Глава 12. Критика Сократом представлений афинского демоса о идеальном демократическом политике
В предшествующей главе нами было выявлено, что одной из специфических особенностей афинского демократического менталитета являлось искусственно подогреваемое общественное недоверие к тем личностям, что стремились подчеркнуть наличие у себя каких–то особых, «лучших», чем у окружающих, качеств, и при этом стремились каким–то образом реализовать себя в политике. Данное общественное недоверие, доходящее в своих крайних проявлениях до настоящего общественного антитиранического психоза, в конечном итоге должно было выработать в общественном сознании совершенно особое понимание значения и функций античного политика–магистрата.
Отсюда, в шкале общественной оценки должны были обязательно появиться те критерии, на основе соответствия или несоответствия которым полисное гражданство могло оценивать личность того или иного политика- управленца. И эти критерии обязательно должны были включать в себя наличие у политиков и магистратов четкого понимания о том, что источником их власти и самой целью осуществления их власти, является гражданский коллектив, по сути демос. А само данное понимание обязательно должно было реализовываться в готовности магистратов и политиков служить своему коллективу, безропотно выполнять любые его установления и даже прихоти.

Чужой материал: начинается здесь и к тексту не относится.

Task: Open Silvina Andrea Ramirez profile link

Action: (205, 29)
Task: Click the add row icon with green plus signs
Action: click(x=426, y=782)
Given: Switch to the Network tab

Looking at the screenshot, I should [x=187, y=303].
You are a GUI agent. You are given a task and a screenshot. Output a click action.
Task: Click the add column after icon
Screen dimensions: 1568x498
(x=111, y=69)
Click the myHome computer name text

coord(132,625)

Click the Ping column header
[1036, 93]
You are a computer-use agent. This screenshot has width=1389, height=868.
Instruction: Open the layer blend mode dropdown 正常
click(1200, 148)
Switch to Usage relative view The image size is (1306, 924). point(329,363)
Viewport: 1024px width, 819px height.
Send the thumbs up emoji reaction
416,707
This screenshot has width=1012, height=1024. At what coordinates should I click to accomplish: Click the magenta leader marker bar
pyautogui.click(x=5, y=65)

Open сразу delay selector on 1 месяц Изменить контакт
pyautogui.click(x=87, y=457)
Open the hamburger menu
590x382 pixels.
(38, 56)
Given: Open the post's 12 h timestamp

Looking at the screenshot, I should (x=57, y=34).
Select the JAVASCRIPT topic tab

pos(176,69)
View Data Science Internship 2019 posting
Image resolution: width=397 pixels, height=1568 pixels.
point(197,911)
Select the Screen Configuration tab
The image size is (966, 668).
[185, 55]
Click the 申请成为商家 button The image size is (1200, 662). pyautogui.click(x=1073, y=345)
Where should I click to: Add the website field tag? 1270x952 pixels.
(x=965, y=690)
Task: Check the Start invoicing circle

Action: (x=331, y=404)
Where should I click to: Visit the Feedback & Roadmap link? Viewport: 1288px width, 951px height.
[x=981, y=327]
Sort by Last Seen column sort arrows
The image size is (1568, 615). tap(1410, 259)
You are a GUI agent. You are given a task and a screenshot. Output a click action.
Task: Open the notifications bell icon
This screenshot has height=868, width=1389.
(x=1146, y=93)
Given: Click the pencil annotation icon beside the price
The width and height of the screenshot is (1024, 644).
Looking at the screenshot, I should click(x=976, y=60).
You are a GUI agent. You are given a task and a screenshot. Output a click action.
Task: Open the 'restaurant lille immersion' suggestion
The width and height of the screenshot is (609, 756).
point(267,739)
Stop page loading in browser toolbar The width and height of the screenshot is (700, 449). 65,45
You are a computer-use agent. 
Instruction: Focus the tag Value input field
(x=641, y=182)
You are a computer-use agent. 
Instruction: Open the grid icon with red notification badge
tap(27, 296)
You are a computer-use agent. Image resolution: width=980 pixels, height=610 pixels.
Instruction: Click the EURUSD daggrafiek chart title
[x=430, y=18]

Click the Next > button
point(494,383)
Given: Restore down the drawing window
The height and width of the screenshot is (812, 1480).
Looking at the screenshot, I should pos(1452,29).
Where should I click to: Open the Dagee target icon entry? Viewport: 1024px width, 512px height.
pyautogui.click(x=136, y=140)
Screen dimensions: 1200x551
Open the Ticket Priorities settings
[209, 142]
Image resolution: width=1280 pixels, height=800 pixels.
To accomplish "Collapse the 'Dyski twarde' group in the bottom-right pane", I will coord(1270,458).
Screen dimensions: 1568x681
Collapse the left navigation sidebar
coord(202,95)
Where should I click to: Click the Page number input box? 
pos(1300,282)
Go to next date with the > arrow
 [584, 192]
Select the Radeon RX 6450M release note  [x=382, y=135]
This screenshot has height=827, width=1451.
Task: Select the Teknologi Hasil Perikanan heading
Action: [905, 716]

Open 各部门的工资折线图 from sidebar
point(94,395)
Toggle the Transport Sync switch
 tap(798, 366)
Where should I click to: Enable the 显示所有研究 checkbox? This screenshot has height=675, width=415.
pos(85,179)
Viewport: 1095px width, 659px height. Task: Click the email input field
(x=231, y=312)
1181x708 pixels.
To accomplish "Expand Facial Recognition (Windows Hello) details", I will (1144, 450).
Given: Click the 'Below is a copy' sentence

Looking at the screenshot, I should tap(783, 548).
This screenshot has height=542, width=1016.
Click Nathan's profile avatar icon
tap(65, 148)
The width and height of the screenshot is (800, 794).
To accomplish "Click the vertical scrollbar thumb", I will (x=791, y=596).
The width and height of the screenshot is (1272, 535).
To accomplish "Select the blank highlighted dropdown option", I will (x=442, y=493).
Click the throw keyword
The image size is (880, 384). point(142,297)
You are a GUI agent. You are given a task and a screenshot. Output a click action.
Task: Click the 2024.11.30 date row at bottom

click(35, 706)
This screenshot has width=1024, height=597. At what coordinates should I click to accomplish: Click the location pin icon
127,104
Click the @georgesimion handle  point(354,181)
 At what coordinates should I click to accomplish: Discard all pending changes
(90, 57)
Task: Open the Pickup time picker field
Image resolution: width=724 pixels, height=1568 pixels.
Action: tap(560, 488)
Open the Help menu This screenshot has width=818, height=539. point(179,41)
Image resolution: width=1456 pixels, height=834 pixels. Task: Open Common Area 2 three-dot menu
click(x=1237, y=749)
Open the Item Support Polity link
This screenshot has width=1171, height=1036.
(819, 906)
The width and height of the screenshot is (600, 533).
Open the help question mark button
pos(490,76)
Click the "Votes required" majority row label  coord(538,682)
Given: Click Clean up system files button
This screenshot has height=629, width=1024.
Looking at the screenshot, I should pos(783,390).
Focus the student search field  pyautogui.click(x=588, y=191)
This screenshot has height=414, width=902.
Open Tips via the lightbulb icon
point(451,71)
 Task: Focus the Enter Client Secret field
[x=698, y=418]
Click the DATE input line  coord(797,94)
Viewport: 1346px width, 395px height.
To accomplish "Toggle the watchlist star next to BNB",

О том, что данные критерии на самом деле имели место, можно судить по множеству тех общественных оценок, что дошли до нас благодаря античным авторам. Так, по словам Ксенофонта, особого восхищения спартанский царь Агесилай заслуживал в связи с тем, что несмотря на то, что он был властителем всей Малой Азии, когда с его родины прибыл приказ оказать помощь отечеству, он его исполнил с точно такой же готовностью, как если бы он один стоял перед эфорами в отведенном им помещении. Тем самым он ясно показал, что не променяет своей родины на весь мир, своих старых друзей — на приобретенных вновь и что постыдным, хоть и безопасным выгодам предпочитает справедливые и благородные действия, даже если они и сопряжены с опасностями [1].
В другом пассаже Ксенофонта говорится о том, что к числу тех величайших услуг, что могут быть оказаны политиком своему Отечеству, можно отнести то, что являясь самыми могущественными людьми на своей родине, они будут тщательнейшим образом соблюдать все законы государства [2].
Полисные гражданства высоко оценивали и то, насколько тот или иной известный или богатый человек, правильно понимал специфику общественных ожиданий и мог щедро делиться с обществом своими материальными благами. Причем, вынуждаемые к этому аристократы и богачи иной раз теряли почти всю свою собственность, как бы становясь в один ряд со всеми, растворяясь в полисном гражданстве, теряя свое видимое над ними превосходство, пресловутую «лучшесть».
Именно об этом нам свидетельствует столь распространенная в полисах практика «литургий» — общественных повинностей для богатых граждан, которая следующим образом передается в речи афинского богача Хармида (ученика Сократа и будущего тирана), который на пиру у своего не менее богатого друга Клиния в 422 году до н. э. говорит друзьям: «Когда я жил богато в Афинах, я, во–первых, боялся, что кто–нибудь пророет стену моего дома, заберет деньги и сделает мне какое–нибудь зло. Затем мне приходилось ублажать сикофантов: я знал, что они мне скорее смогут навредить, чем я им. Кроме того, город всегда налагал на меня какие–то расходы, а уехать никуда было нельзя. А теперь, когда заграничных имений я лишился, и от здешних не получаю дохода (и все по итогам Пелопоннесской войны — прим. автора), а что было в доме, все продано, отныне я сладко сплю растянувшись: город мне доверяет, никто мне больше не грозит, я уже грожу другим. Как свободному, мне можно жить и здесь и за границей; передо мной уже встают с мест и уступают дорогу на улице богатые. Теперь я похож на царя, а тогда, несомненно, был рабом. Тогда я платил налог народу, а теперь город платит мне подать и содержит меня» [3].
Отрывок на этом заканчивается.